WHAT THE EXERCISE ASKS: In the records below, find the line that contains "Open the 极低温贮存 icy blue tile". Retype that line and all the lines after it through the end, leaving out the pictures.

************

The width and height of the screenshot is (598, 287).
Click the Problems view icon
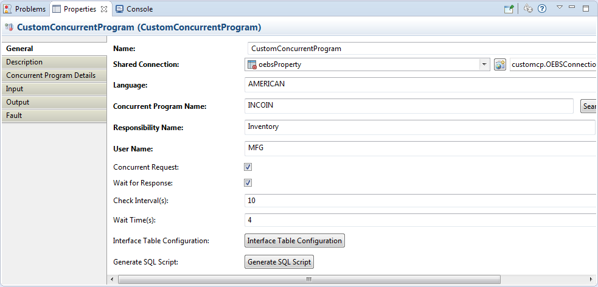[8, 9]
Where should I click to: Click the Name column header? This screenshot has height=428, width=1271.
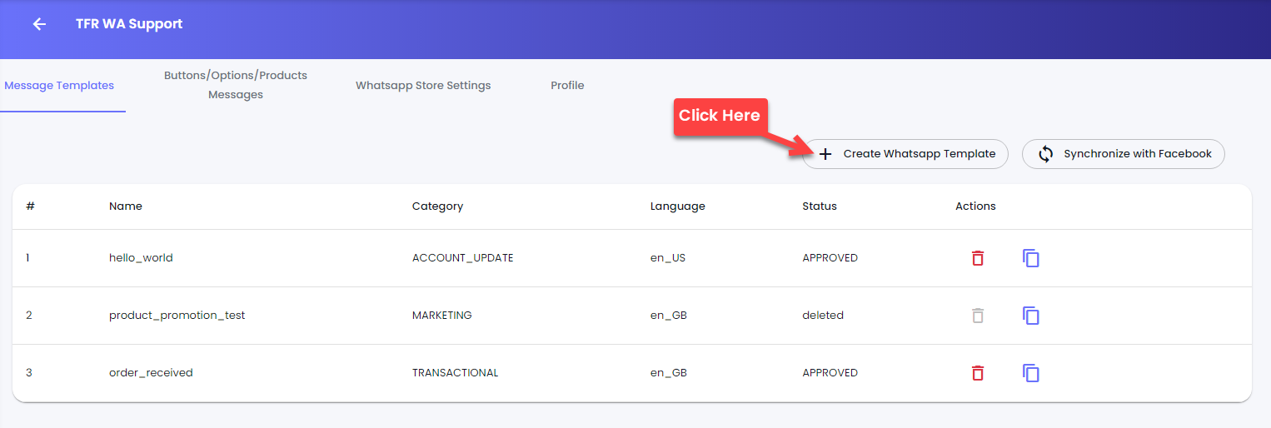[126, 207]
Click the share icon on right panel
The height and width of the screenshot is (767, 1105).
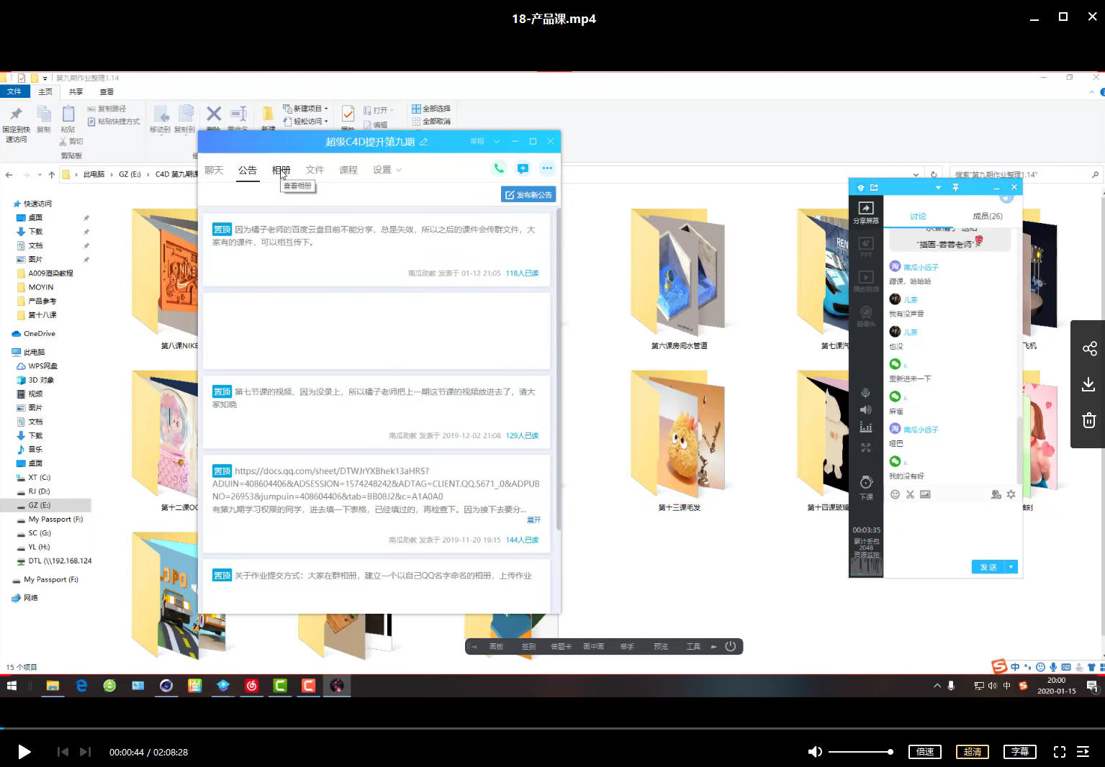coord(1089,349)
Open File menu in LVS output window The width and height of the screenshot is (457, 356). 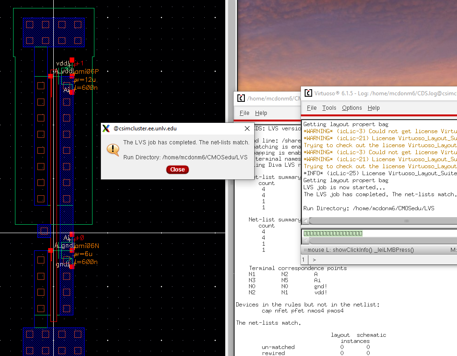[244, 113]
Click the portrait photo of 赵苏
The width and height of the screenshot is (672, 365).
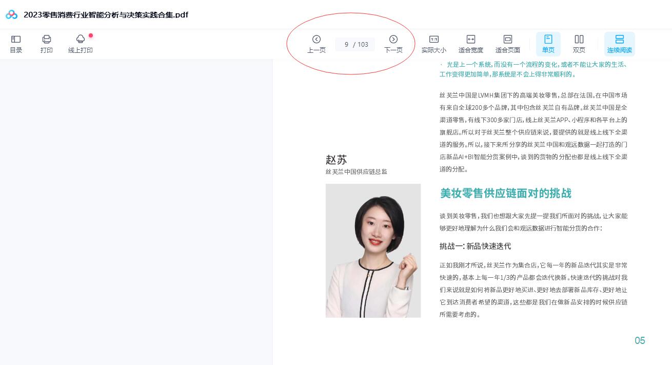[373, 251]
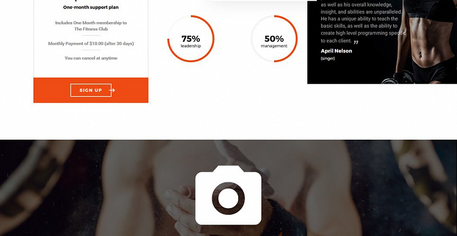Click the Monthly Payment of $10.00 line
The height and width of the screenshot is (236, 457).
coord(91,44)
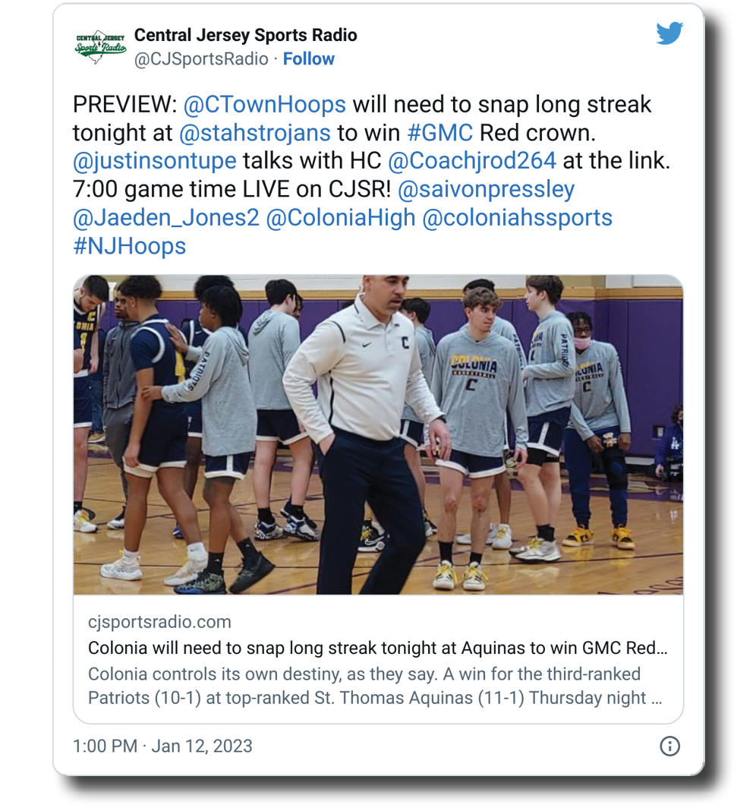Click the Twitter bird logo
The image size is (756, 808).
point(669,34)
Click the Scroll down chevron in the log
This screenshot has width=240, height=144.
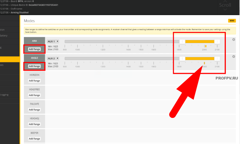click(x=225, y=9)
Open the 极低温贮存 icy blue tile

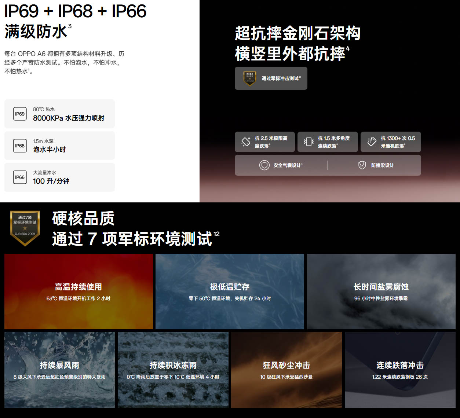230,292
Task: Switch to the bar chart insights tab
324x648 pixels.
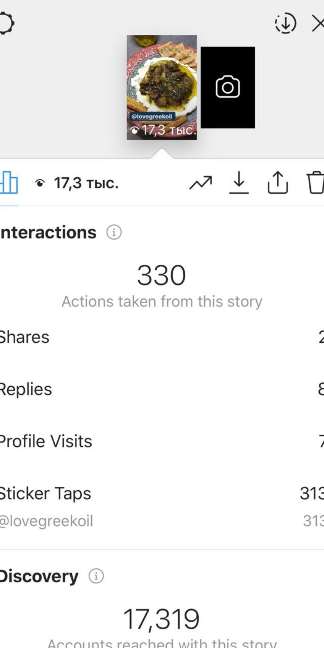Action: click(x=9, y=183)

************

RESPONSE FOR THIS EXERCISE:
Open the 极低温贮存 icy blue tile

230,292
Task: Switch to the bar chart insights tab
324x648 pixels.
Action: click(x=9, y=183)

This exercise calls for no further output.